Frank Jackson, left, talks with Pelicans coach Alvin Gentry during a summer league practice at the team's practice facility in Metairie on Monday, July 3, 2017.

Advocate photo by A.J. SISCO

Before calling the city his new home, Frank Jackson made only one assumption about New Orleans, which he had never visited.

“I didn’t know what to expect,” the Pelicans’ lone draft pick said Wednesday afternoon. “But I knew it was really hot.”

So far, Jackson is 1 for 1.

Aside from predicting steamy conditions, the former Duke combo guard had nothing but praise for the organization that traded a pair of draft picks and cash considerations to get him at the start of the second round.

“I was really impressed,” Jackson said. “This facility is pretty new and everyone around here is good people. ... It’s still kind of kicking in and still doesn’t totally feel real that I’m here, but I think it will as the summer comes along and I start working out and those things. It’s a first-class organization, and I’m super impressed with everyone. I’m just glad they’re willing to have me here.”

While most of the NBA’s rookies are focused on summer league competition — the Pelicans summer team opens in Las Vegas against the Toronto Raptors at 3 p.m. Friday — Jackson will merely be an onlooker. A lingering foot injury suffered during his freshman year at Duke required him to have offseason surgery, keeping him out for at least the next few weeks.

So he’s spending the Pelicans' summer league minicamp acquainting himself with the team's coaches and offensive system, even though he's frustrated by his inability to make an early impression on the court.

“It’s the worst,” Jackson said of sitting out the team’s previous three practices. “It’s pretty bad, but I know these things take time, and I don’t want to re-injure it. It’s tough just to sit here, but I’ve been able to learn things and still talk to coaches and learn the sets, learn plays and be around the guys.”

Jackson said the injury is a short-term setback. He expects to be ready for full workouts by early August and to be 100 percent when training camp opens in mid-September. He said the decision to have foot surgery before the draft paid dividends, ensuring he’s prepared for camp — even if it cost him a chance to play in the summer league.
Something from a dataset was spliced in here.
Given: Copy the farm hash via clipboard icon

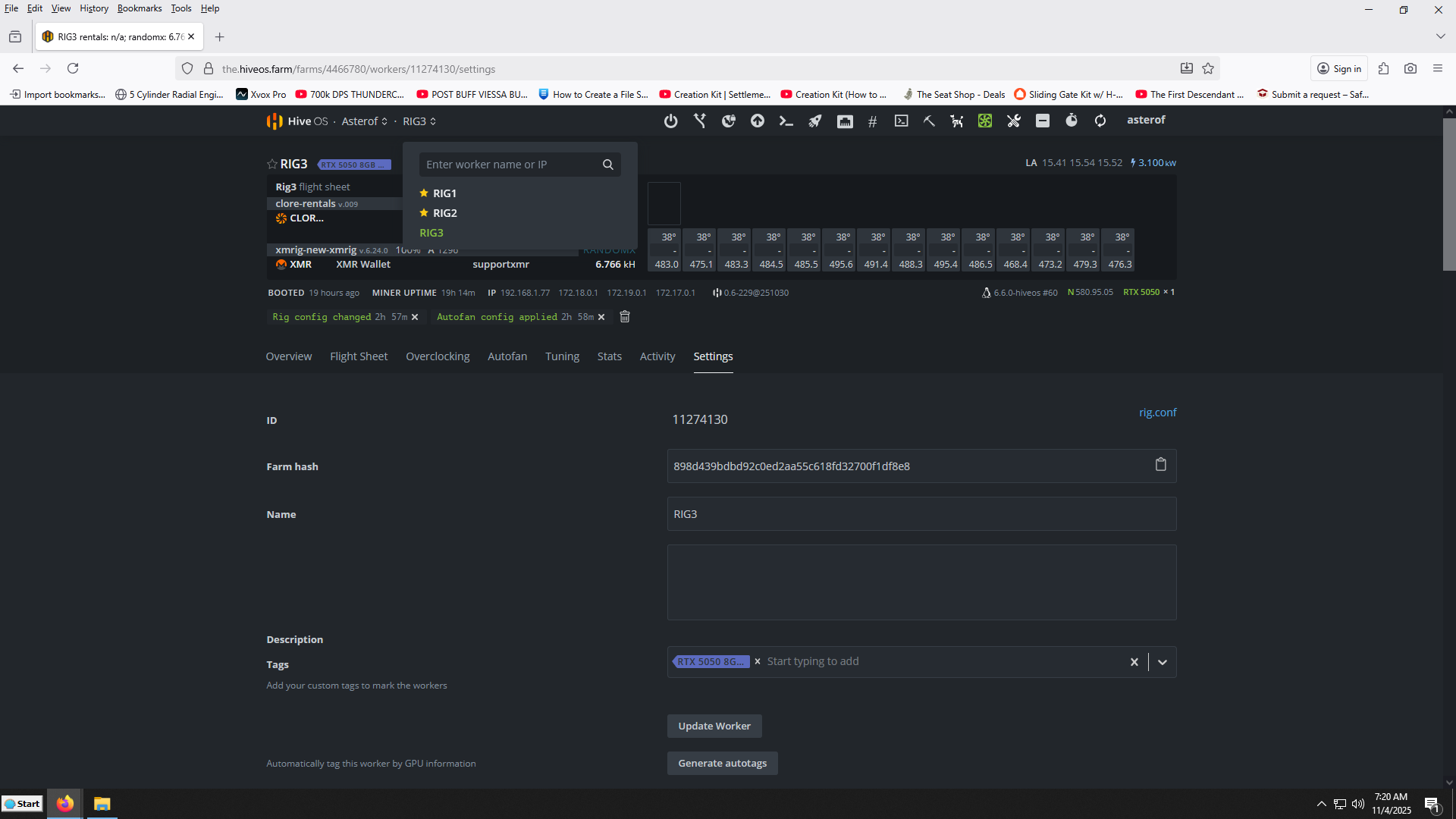Looking at the screenshot, I should (x=1160, y=465).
“My foot feels great,” he said. “It’s getting better every day. I started rehab a couple of days ago, so I’m just trying to get better every day, and I’m trying to get stronger and healthy. But it feels good. I’m a couple of weeks out.”

In the meantime, he already has left an impression on the coaching staff. Jackson has spent most of his on-court time doing stationary ballhandling drills, viewing the rest of practice from the sideline.
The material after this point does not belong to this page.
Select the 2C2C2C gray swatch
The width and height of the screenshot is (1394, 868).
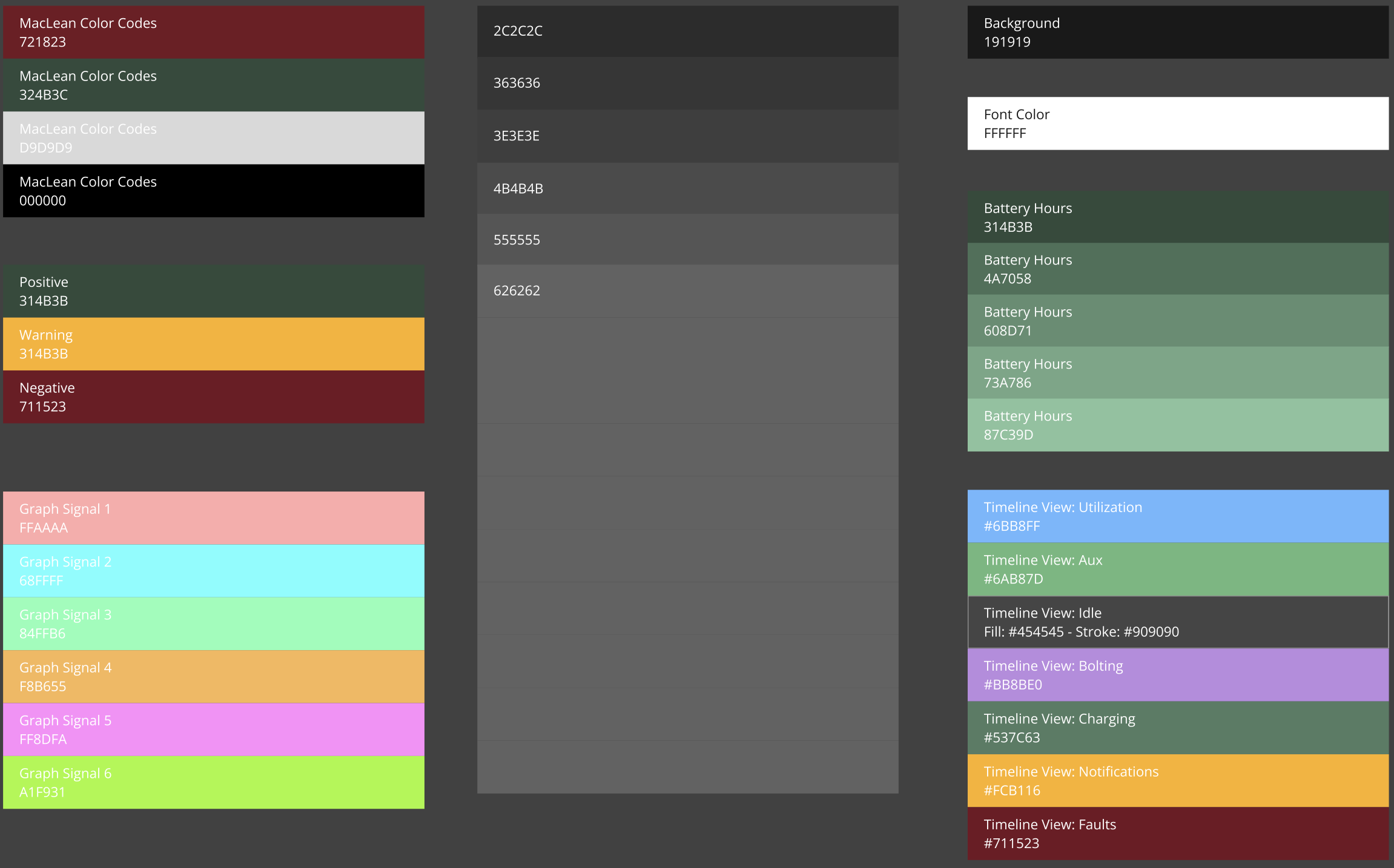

The 6-foot-4 guard said he hasn’t gotten into specifics about his role or where he fits into the rotation, but if he can replicate the 39.2-percent 3-point shooting he had at Duke, he’ll have an opportunity to make an impact immediately.

He's been unable to show off those skills just yet, but that hasn’t kept him from receiving praise.

“I’m really excited to have that guy as a part of our culture and what we’re doing here,” Pelicans assistant (and summer league head coach) Jamelle McMillan said. “He’s a really nice kid. He’s got great size. It seems like he’s slimmed down from the last time I saw him at Duke. He looks great. I’m looking forward to him joining us full-time.”

McMillan was also encouraged by Jackson’s desire to rehab with the team in Las Vegas rather than stay at the facility in Metairie.

“It’s some guys who I’m going to spend the year with and want to get to know them so we can start building team chemistry now,” Jackson said. “It’s going to be a fun week and a half, and I’m looking forward to cheering on my teammates and trying to learn as much as I can.”